» **DESCRIPTION OF THE TASK**
Each record below needs to be written out exactly as it appears.

» **PROVIDED RECORDS**
--------------------

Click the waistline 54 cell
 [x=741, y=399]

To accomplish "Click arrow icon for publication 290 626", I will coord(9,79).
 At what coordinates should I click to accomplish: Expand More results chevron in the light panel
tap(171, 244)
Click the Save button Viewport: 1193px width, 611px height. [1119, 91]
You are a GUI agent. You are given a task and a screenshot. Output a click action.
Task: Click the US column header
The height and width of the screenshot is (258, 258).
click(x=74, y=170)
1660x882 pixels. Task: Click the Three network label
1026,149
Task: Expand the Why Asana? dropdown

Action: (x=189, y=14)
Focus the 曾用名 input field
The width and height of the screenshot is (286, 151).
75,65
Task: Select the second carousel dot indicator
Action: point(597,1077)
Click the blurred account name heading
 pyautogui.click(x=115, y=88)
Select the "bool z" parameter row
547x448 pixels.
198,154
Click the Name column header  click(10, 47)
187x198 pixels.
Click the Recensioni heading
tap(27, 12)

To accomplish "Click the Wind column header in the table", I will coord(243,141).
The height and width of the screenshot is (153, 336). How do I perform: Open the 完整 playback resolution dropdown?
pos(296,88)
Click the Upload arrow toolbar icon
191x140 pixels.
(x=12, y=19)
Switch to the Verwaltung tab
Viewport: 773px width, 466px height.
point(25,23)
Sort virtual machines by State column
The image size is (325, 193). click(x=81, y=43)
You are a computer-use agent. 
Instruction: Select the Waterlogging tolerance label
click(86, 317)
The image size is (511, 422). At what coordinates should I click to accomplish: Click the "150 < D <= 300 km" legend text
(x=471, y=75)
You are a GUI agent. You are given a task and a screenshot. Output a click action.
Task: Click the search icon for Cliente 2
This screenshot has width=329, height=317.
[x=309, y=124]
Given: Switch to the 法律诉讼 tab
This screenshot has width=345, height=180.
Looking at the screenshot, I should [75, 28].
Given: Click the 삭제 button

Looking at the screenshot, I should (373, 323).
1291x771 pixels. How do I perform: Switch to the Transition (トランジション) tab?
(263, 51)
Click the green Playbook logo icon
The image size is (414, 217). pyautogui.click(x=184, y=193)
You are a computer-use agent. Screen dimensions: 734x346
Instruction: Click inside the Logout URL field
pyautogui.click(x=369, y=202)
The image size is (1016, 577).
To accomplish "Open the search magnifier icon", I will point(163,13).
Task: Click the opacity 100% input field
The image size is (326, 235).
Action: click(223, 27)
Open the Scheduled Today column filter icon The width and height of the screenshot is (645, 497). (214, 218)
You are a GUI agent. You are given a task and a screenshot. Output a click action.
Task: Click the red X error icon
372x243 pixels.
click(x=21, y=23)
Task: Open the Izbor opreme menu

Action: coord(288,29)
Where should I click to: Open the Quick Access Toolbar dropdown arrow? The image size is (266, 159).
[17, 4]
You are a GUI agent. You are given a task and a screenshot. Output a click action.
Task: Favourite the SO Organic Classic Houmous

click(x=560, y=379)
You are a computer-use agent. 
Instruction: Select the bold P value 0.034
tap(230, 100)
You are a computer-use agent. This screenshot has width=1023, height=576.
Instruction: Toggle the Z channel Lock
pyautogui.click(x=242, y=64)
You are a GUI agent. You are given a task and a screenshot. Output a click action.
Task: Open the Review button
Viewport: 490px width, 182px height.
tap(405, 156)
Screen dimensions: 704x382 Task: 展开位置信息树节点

--------------------

» **RESPONSE TO THE EXERCISE**
Click the waistline 54 cell
 [x=741, y=399]

To accomplish "Click arrow icon for publication 290 626", I will coord(9,79).
 At what coordinates should I click to accomplish: Expand More results chevron in the light panel
tap(171, 244)
Click the Save button Viewport: 1193px width, 611px height. [1119, 91]
You are a GUI agent. You are given a task and a screenshot. Output a click action.
Task: Click the US column header
The height and width of the screenshot is (258, 258).
click(x=74, y=170)
1660x882 pixels. Task: Click the Three network label
1026,149
Task: Expand the Why Asana? dropdown

Action: (x=189, y=14)
Focus the 曾用名 input field
The width and height of the screenshot is (286, 151).
75,65
Task: Select the second carousel dot indicator
Action: point(597,1077)
Click the blurred account name heading
 pyautogui.click(x=115, y=88)
Select the "bool z" parameter row
547x448 pixels.
198,154
Click the Name column header  click(10, 47)
187x198 pixels.
Click the Recensioni heading
tap(27, 12)

To accomplish "Click the Wind column header in the table", I will coord(243,141).
The height and width of the screenshot is (153, 336). How do I perform: Open the 完整 playback resolution dropdown?
pos(296,88)
Click the Upload arrow toolbar icon
191x140 pixels.
(x=12, y=19)
Switch to the Verwaltung tab
Viewport: 773px width, 466px height.
point(25,23)
Sort virtual machines by State column
The image size is (325, 193). click(x=81, y=43)
You are a computer-use agent. 
Instruction: Select the Waterlogging tolerance label
click(86, 317)
The image size is (511, 422). At what coordinates should I click to accomplish: Click the "150 < D <= 300 km" legend text
(x=471, y=75)
You are a GUI agent. You are given a task and a screenshot. Output a click action.
Task: Click the search icon for Cliente 2
This screenshot has width=329, height=317.
[x=309, y=124]
Given: Switch to the 法律诉讼 tab
This screenshot has width=345, height=180.
Looking at the screenshot, I should [75, 28].
Given: Click the 삭제 button

Looking at the screenshot, I should (373, 323).
1291x771 pixels. How do I perform: Switch to the Transition (トランジション) tab?
(263, 51)
Click the green Playbook logo icon
The image size is (414, 217). pyautogui.click(x=184, y=193)
You are a computer-use agent. Screen dimensions: 734x346
Instruction: Click inside the Logout URL field
pyautogui.click(x=369, y=202)
The image size is (1016, 577).
To accomplish "Open the search magnifier icon", I will point(163,13).
Task: Click the opacity 100% input field
The image size is (326, 235).
Action: click(223, 27)
Open the Scheduled Today column filter icon The width and height of the screenshot is (645, 497). (214, 218)
You are a GUI agent. You are given a task and a screenshot. Output a click action.
Task: Click the red X error icon
372x243 pixels.
click(x=21, y=23)
Task: Open the Izbor opreme menu

Action: coord(288,29)
Where should I click to: Open the Quick Access Toolbar dropdown arrow? The image size is (266, 159).
[17, 4]
You are a GUI agent. You are given a task and a screenshot. Output a click action.
Task: Favourite the SO Organic Classic Houmous

click(x=560, y=379)
You are a computer-use agent. 
Instruction: Select the bold P value 0.034
tap(230, 100)
You are a computer-use agent. This screenshot has width=1023, height=576.
Instruction: Toggle the Z channel Lock
pyautogui.click(x=242, y=64)
You are a GUI agent. You are given a task and a screenshot. Output a click action.
Task: Open the Review button
Viewport: 490px width, 182px height.
tap(405, 156)
Screen dimensions: 704x382 Task: 展开位置信息树节点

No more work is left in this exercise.